For a movement to take place, your joint needs to mobilize & stabilize appropriately so your muscle can exert proper leverage from your skeletal system. If there is a compromise at any point in that chain, pain or discomfort will be felt, your joints are the first to scream for help.
Your joints: The main function of your joints is to create stability, especially during a movement. They are capable of mobility, some more so than others (shoulders) but in no way do they have the versatile mobility or strength of a muscle. They are the first in the kinetic chain and responsible of your postural alignment, which can be compromised by overactive muscles.
Your muscles: As you become consistent with your exercise programs, you build muscle mass over time. However that increase in muscle creates inconsistencies in the shape of the muscle belly, or knots. Those knots initially help the muscle create needed tension for your exercises, but at a price. They compromise the muscular balance NEEDED to maintain proper postural alignment.

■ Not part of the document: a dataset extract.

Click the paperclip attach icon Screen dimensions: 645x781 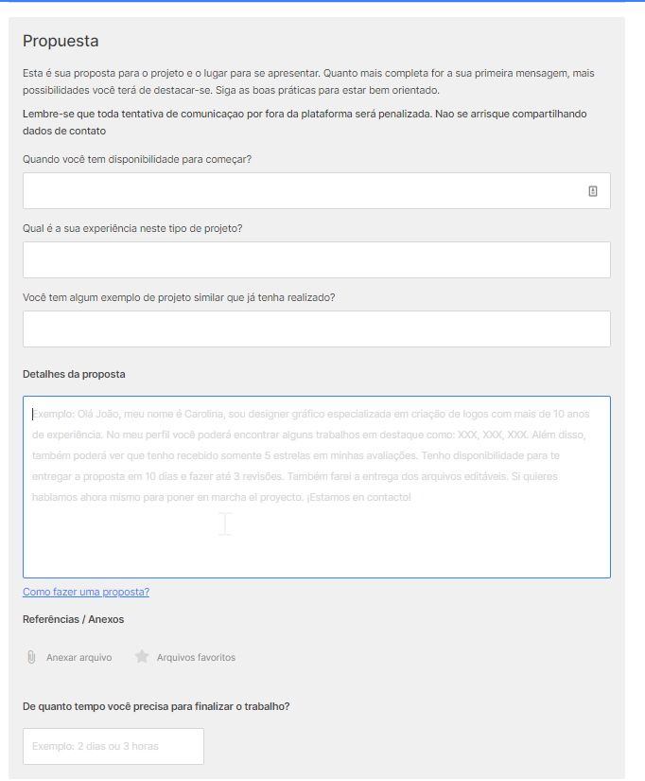click(x=31, y=657)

Effects on your joints: A tight muscle or a knot in a muscle, will ALWAYS create a negative pull on its nearest joints. That joint is supposed to stabilize at rest but will struggle to do so as it isn't as strong in counteracting a muscular pull. These knots are usually severe and will cause pain even if your not "moving" the joint. Lesser muscular knots are not strong enough to compromise the joint in stability but can affect it in mobility (pain when joint is in "motion").
Conclusion: Muscle knots are important, they are a direct result of muscular use and allows for progressive overload to take place (built strength and lean muscle mass). Too many or too big of a knot, interferes with the muscular balance resulting in this tug of war between muscle and joint. Overtime postural alignment sets in and pain eventually follows, which then ends in injury.
Solution! Just as much time we spend in exercising, we must place equal amount of time in recovery. Yes stretches, ways to relieve some knots so they don't become too big for your joints to handle. With limited amount of time in our schedules, we can incorporate those stretches during our leisure times such as vacations / watching TV / reading / etc...
Tips: Most of the world spend their time sitting, a great way to make sure you reduce the effect of a broken postural alignment for your upper kinetic chain (hips & up) is to sit upright on your chair at the hip and squeeze your stomach actively. You will notice how much harder it is to slouch from that position. Unfortunately sitting automatically breaks your lower kinetic chain, so do try to stand up EVERY chance you get even for 30 secs, ( during a phone call, in-between E-mails, talking to a coworker) or simply go for a walk.